• TASK TO CARRY OUT: Begin at the top of the following data. Copy each line exactly until you have copied the line containing "You are a computer-use agent. Viewport: 635px".

[EXTRACTED ENTRIES — start]

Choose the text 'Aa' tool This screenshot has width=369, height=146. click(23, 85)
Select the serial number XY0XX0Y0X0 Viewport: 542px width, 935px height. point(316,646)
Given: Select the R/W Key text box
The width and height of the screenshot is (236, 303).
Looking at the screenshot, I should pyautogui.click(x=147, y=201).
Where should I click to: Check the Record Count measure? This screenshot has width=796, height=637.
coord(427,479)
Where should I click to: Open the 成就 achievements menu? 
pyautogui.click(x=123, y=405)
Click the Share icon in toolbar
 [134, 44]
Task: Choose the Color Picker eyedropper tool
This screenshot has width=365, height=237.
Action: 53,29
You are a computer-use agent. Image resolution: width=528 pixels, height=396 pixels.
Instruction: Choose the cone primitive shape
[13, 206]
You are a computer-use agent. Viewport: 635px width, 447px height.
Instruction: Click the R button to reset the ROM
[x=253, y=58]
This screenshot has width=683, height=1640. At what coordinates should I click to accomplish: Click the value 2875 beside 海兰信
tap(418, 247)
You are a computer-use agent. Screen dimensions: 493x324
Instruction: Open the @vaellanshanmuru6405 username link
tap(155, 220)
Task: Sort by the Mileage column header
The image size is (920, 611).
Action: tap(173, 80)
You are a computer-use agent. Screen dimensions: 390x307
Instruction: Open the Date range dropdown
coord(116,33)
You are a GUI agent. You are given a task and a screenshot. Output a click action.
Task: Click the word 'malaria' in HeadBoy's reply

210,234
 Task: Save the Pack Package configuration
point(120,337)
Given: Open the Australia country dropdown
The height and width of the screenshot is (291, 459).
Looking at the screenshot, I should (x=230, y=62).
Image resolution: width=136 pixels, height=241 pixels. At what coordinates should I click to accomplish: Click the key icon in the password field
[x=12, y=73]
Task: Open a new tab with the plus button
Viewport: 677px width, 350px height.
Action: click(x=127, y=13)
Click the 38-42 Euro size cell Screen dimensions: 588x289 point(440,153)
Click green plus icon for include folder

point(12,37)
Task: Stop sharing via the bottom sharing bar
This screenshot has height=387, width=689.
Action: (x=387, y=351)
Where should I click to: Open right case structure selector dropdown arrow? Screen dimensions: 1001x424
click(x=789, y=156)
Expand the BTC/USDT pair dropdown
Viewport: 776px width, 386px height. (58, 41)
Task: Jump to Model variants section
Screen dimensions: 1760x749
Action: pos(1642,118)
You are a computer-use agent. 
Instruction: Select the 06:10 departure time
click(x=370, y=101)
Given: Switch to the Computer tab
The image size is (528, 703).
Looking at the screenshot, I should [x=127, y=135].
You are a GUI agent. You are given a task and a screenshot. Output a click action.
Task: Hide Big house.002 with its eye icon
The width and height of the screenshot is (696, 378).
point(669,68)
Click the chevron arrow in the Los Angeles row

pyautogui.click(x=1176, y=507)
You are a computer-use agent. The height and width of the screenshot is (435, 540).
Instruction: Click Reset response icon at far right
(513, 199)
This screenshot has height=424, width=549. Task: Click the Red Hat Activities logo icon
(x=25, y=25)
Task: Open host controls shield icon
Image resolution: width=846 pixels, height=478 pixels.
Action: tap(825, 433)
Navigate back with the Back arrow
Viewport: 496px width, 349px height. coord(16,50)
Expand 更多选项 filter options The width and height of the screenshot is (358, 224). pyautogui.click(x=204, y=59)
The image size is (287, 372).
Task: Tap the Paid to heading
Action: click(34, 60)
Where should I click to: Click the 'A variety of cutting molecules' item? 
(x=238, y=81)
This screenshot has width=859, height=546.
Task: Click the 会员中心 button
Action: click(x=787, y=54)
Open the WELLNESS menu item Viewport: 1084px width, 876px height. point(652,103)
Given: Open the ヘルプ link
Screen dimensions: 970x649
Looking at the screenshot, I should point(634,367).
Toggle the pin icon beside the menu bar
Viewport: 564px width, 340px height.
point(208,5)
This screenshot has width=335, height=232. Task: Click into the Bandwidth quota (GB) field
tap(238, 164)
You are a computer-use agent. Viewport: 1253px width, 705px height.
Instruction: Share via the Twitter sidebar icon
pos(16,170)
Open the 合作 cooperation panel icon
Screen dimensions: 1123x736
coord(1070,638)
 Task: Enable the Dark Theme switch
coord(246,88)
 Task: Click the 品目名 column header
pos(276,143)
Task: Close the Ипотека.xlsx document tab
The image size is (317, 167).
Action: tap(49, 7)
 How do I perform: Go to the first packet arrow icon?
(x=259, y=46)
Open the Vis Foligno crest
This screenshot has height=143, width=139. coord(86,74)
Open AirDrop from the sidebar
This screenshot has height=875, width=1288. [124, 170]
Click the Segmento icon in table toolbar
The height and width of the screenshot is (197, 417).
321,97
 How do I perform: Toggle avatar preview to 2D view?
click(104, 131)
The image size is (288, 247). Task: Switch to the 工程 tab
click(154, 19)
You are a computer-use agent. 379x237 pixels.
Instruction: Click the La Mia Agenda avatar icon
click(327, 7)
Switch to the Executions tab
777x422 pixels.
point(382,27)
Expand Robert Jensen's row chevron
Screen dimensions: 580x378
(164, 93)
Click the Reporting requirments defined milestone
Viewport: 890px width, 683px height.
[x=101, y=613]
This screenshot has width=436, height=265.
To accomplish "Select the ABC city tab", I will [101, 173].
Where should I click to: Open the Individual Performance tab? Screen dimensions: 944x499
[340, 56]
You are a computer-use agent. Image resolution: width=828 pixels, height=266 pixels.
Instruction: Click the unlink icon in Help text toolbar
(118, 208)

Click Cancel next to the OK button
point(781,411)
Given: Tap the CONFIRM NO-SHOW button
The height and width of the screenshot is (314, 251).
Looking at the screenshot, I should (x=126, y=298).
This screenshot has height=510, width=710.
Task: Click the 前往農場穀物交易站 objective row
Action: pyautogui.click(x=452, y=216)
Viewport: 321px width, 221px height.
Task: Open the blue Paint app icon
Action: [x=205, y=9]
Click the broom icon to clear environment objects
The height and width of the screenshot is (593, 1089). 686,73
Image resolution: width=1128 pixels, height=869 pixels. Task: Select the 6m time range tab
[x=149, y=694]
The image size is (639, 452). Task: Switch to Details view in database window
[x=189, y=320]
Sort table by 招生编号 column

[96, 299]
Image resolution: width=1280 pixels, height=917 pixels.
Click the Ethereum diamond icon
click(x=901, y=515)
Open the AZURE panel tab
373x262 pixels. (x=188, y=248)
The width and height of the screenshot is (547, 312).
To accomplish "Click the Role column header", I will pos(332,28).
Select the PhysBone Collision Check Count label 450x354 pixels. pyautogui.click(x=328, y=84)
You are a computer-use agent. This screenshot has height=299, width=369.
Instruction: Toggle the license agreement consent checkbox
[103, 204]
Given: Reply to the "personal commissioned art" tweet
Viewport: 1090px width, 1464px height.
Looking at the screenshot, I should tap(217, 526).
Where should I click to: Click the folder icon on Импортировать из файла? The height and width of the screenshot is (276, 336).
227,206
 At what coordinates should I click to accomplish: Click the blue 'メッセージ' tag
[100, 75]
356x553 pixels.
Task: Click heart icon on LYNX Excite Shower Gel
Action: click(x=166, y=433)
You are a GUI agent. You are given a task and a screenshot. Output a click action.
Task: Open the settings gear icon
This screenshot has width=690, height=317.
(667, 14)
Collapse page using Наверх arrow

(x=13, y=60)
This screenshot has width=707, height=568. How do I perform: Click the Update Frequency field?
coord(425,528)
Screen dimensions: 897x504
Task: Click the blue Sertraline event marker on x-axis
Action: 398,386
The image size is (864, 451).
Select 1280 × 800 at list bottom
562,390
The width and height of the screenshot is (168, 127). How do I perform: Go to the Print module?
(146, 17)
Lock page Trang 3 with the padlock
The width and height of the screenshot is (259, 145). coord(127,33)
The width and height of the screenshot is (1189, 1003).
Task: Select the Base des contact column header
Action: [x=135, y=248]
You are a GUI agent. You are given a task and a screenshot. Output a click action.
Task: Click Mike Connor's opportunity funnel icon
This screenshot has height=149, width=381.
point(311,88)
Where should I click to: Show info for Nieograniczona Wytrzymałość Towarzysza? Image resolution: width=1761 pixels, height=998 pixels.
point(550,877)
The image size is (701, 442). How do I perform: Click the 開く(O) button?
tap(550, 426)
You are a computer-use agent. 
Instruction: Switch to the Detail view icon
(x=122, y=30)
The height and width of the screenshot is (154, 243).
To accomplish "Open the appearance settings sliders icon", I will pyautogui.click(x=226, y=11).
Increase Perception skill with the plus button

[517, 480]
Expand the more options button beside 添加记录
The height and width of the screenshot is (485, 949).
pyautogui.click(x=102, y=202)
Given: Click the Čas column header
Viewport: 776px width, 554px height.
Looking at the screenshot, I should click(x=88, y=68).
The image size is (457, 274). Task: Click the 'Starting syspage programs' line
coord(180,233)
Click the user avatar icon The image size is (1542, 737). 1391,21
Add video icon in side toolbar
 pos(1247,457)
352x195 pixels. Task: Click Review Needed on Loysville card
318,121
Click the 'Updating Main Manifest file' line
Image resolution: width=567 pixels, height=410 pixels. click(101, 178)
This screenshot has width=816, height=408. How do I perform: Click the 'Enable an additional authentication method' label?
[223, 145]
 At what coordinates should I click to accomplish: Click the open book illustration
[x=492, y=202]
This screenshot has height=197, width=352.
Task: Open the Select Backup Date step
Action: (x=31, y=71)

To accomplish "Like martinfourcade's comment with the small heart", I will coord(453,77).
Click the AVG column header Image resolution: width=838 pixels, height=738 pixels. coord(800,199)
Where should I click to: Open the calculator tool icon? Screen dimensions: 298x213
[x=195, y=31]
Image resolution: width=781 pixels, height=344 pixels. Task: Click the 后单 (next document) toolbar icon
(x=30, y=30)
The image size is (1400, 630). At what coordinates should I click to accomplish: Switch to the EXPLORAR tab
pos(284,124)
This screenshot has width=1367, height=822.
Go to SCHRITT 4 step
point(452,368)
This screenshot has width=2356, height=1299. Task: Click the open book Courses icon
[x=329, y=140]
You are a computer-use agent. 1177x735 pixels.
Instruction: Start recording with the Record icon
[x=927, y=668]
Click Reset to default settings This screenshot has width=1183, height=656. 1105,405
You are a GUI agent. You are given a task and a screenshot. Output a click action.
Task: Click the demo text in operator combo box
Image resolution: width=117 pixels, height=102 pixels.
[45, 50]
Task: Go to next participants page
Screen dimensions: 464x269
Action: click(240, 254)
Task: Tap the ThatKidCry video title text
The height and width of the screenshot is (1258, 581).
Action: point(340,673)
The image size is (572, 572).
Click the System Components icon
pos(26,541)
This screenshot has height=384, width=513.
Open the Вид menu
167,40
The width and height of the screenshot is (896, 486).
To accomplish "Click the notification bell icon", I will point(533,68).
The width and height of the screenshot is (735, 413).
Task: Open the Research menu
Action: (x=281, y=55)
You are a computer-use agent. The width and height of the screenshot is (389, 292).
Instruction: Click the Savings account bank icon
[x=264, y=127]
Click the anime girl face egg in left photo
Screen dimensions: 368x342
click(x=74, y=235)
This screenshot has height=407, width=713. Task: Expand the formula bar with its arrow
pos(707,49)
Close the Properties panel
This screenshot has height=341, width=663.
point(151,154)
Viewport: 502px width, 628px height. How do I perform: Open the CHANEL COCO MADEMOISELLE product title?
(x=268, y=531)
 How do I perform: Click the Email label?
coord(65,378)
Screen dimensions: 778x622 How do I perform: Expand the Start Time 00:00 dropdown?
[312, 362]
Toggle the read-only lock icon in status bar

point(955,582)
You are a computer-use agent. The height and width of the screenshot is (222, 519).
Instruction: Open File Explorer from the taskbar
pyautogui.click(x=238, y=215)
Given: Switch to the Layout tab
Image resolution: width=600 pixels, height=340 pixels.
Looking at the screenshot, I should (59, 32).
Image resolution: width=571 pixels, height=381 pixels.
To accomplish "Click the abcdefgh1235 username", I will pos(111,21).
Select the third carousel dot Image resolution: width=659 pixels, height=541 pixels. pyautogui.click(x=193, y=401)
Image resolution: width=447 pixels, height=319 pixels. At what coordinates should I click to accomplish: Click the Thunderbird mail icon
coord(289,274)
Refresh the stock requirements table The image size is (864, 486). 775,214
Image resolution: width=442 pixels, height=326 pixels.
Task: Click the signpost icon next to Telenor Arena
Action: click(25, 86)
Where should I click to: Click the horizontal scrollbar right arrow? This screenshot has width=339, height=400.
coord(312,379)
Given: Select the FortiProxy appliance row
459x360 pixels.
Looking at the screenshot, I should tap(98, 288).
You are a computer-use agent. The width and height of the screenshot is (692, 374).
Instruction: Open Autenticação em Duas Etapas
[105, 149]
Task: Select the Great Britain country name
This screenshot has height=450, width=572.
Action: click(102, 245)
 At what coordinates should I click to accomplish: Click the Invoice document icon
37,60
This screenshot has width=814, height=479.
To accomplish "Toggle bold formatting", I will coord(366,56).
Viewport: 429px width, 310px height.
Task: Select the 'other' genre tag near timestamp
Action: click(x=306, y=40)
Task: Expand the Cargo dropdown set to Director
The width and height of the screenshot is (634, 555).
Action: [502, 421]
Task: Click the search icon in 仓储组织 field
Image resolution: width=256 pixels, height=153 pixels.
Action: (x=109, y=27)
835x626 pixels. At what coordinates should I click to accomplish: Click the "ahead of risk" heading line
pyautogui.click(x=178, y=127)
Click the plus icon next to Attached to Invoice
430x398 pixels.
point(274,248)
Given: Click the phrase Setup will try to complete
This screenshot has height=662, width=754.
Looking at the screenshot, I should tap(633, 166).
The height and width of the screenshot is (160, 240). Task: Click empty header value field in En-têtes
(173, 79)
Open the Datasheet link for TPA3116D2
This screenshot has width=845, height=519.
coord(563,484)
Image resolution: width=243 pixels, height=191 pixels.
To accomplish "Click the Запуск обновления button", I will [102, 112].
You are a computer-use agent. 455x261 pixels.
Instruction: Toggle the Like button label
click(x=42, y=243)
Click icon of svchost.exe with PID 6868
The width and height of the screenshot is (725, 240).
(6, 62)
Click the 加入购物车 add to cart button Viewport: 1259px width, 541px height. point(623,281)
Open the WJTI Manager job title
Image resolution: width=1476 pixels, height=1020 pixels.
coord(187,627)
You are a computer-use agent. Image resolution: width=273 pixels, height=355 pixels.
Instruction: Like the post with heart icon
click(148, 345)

[EXTRACTED ENTRIES — finish]

• RESULT OF THE TASK:
Choose the text 'Aa' tool This screenshot has width=369, height=146. click(23, 85)
Select the serial number XY0XX0Y0X0 Viewport: 542px width, 935px height. point(316,646)
Given: Select the R/W Key text box
The width and height of the screenshot is (236, 303).
Looking at the screenshot, I should pyautogui.click(x=147, y=201).
Where should I click to: Check the Record Count measure? This screenshot has width=796, height=637.
coord(427,479)
Where should I click to: Open the 成就 achievements menu? 
pyautogui.click(x=123, y=405)
Click the Share icon in toolbar
 [134, 44]
Task: Choose the Color Picker eyedropper tool
This screenshot has width=365, height=237.
Action: 53,29
You are a computer-use agent. Image resolution: width=528 pixels, height=396 pixels.
Instruction: Choose the cone primitive shape
[13, 206]
You are a computer-use agent. Viewport: 635px width, 447px height.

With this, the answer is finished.